• WHAT THE TASK ASKS
Copy the data exactly. Leave nothing out.

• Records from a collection
========================================================================

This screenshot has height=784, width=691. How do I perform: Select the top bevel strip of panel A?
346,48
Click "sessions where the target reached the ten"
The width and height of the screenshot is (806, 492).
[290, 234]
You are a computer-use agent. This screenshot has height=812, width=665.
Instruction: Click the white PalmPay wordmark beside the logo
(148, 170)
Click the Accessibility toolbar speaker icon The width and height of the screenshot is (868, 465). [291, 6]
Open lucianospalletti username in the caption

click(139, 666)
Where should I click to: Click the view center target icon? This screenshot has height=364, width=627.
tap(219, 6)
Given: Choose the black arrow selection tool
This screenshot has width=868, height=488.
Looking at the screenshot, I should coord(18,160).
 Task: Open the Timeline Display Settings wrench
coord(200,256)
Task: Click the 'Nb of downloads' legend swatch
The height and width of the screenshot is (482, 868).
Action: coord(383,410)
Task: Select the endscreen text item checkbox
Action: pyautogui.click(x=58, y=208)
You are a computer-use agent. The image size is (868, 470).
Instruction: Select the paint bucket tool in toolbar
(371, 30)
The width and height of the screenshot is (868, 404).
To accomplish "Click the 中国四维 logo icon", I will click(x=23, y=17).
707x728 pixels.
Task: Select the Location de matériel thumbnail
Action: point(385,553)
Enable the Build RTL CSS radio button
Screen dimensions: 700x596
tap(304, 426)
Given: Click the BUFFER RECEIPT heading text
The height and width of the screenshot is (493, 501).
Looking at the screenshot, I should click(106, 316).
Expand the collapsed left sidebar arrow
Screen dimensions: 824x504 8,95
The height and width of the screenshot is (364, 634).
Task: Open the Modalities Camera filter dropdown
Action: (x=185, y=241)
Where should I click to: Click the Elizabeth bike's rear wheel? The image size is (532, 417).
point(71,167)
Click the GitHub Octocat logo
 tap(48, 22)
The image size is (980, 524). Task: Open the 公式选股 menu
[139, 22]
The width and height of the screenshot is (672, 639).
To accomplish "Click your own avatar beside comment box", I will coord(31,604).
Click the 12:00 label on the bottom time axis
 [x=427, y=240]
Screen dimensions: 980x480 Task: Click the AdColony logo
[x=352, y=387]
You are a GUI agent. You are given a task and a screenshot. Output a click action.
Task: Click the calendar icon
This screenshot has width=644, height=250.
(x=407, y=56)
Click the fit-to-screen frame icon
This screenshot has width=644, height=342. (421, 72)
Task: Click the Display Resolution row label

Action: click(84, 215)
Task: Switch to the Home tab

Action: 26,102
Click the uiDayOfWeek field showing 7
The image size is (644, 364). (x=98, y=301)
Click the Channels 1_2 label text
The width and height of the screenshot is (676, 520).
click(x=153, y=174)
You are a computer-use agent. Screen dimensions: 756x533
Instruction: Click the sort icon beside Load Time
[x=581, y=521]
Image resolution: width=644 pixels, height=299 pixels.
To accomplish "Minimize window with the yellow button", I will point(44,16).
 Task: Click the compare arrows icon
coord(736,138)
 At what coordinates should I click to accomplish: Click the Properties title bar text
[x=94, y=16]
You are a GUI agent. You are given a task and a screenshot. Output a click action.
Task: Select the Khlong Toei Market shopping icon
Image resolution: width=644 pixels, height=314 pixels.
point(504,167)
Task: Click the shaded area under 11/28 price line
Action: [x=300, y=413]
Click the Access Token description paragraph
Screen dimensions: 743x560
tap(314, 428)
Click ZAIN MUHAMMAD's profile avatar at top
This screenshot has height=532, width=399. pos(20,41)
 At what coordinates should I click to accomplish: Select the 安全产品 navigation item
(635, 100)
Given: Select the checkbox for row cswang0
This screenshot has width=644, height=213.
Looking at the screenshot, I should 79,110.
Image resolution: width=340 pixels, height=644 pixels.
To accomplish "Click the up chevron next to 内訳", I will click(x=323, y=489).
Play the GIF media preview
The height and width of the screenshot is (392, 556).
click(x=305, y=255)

========================================================================

• FINISHED TASK
This screenshot has height=784, width=691. How do I perform: Select the top bevel strip of panel A?
346,48
Click "sessions where the target reached the ten"
The width and height of the screenshot is (806, 492).
[290, 234]
You are a computer-use agent. This screenshot has height=812, width=665.
Instruction: Click the white PalmPay wordmark beside the logo
(148, 170)
Click the Accessibility toolbar speaker icon The width and height of the screenshot is (868, 465). [291, 6]
Open lucianospalletti username in the caption

click(139, 666)
Where should I click to: Click the view center target icon? This screenshot has height=364, width=627.
tap(219, 6)
Given: Choose the black arrow selection tool
This screenshot has width=868, height=488.
Looking at the screenshot, I should coord(18,160).
 Task: Open the Timeline Display Settings wrench
coord(200,256)
Task: Click the 'Nb of downloads' legend swatch
The height and width of the screenshot is (482, 868).
Action: coord(383,410)
Task: Select the endscreen text item checkbox
Action: pyautogui.click(x=58, y=208)
You are a computer-use agent. The image size is (868, 470).
Instruction: Select the paint bucket tool in toolbar
(371, 30)
The width and height of the screenshot is (868, 404).
To accomplish "Click the 中国四维 logo icon", I will click(x=23, y=17).
707x728 pixels.
Task: Select the Location de matériel thumbnail
Action: point(385,553)
Enable the Build RTL CSS radio button
Screen dimensions: 700x596
tap(304, 426)
Given: Click the BUFFER RECEIPT heading text
The height and width of the screenshot is (493, 501).
Looking at the screenshot, I should click(106, 316).
Expand the collapsed left sidebar arrow
Screen dimensions: 824x504 8,95
The height and width of the screenshot is (364, 634).
Task: Open the Modalities Camera filter dropdown
Action: (x=185, y=241)
Where should I click to: Click the Elizabeth bike's rear wheel? The image size is (532, 417).
point(71,167)
Click the GitHub Octocat logo
 tap(48, 22)
The image size is (980, 524). Task: Open the 公式选股 menu
[139, 22]
The width and height of the screenshot is (672, 639).
To accomplish "Click your own avatar beside comment box", I will coord(31,604).
Click the 12:00 label on the bottom time axis
 [x=427, y=240]
Screen dimensions: 980x480 Task: Click the AdColony logo
[x=352, y=387]
You are a GUI agent. You are given a task and a screenshot. Output a click action.
Task: Click the calendar icon
This screenshot has width=644, height=250.
(x=407, y=56)
Click the fit-to-screen frame icon
This screenshot has width=644, height=342. (421, 72)
Task: Click the Display Resolution row label

Action: click(84, 215)
Task: Switch to the Home tab

Action: 26,102
Click the uiDayOfWeek field showing 7
The image size is (644, 364). (x=98, y=301)
Click the Channels 1_2 label text
The width and height of the screenshot is (676, 520).
click(x=153, y=174)
You are a computer-use agent. Screen dimensions: 756x533
Instruction: Click the sort icon beside Load Time
[x=581, y=521]
Image resolution: width=644 pixels, height=299 pixels.
To accomplish "Minimize window with the yellow button", I will point(44,16).
 Task: Click the compare arrows icon
coord(736,138)
 At what coordinates should I click to accomplish: Click the Properties title bar text
[x=94, y=16]
You are a GUI agent. You are given a task and a screenshot. Output a click action.
Task: Select the Khlong Toei Market shopping icon
Image resolution: width=644 pixels, height=314 pixels.
point(504,167)
Task: Click the shaded area under 11/28 price line
Action: [x=300, y=413]
Click the Access Token description paragraph
Screen dimensions: 743x560
tap(314, 428)
Click ZAIN MUHAMMAD's profile avatar at top
This screenshot has height=532, width=399. pos(20,41)
 At what coordinates should I click to accomplish: Select the 安全产品 navigation item
(635, 100)
Given: Select the checkbox for row cswang0
This screenshot has width=644, height=213.
Looking at the screenshot, I should 79,110.
Image resolution: width=340 pixels, height=644 pixels.
To accomplish "Click the up chevron next to 内訳", I will click(x=323, y=489).
Play the GIF media preview
The height and width of the screenshot is (392, 556).
click(x=305, y=255)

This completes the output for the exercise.